In 2016, Hillary Clinton’s 30% margin of victory over Donald Trump in California was the largest for a presidential candidate in the state since 1936. Redfield & Wilton Strategies’ latest polling in California shows Joe Biden (62%) holding a similar lead and perhaps even on track to eclipse Clinton’s record margin of victory, as he currently holds a 34% lead over Donald Trump (28%). The considerable gap has changed little since Biden’s 36% lead recorded last month. Altogether, our latest results from California (with changes from August in parenthesis) are as follows:

Joseph R. Biden (Democrat) 62% (+1)

Donald J. Trump (Republican) 28% (+3)

Jo Jorgensen (Libertarian) 1% (–)

Howie Hawkins (Green) 1% (–)

Other (Another Third Party / Write In) 1% (-1)

Don’t Know 8% (-1)

Down Ballot Elections

However, while California’s presidential result certainly matters when it comes to the popular vote, the more interesting elections in California in November will be further down the ballot. In addition to the Presidential Election, there are a number of ballot propositions that will be on California’s ballot in November. In California, ballot propositions are essentially direct referendums on specific issues, and their outcome can alter the Constitution of California or any law on the California Codes or Statutes. Ballot propositions can be introduced by either the California State Legislature, or via a petition that is signed by a number of voters.

Raw records:
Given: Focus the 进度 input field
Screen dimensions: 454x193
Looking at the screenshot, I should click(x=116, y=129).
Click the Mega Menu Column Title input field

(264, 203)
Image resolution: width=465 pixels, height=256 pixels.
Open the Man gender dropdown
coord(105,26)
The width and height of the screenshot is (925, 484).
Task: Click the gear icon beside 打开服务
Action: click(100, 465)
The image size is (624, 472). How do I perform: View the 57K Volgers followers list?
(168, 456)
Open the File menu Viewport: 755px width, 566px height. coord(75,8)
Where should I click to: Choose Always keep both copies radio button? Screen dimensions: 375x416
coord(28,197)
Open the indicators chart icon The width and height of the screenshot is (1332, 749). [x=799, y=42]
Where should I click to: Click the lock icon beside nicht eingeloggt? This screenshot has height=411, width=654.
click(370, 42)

What the exercise asks:
From the California polling text, name each candidate in the list of latest results along with the party shown beside that name. Rely only on the California polling text, not on the records.

Task solution:
Joseph R. Biden (Democrat)
Donald J. Trump (Republican)
Jo Jorgensen (Libertarian)
Howie Hawkins (Green)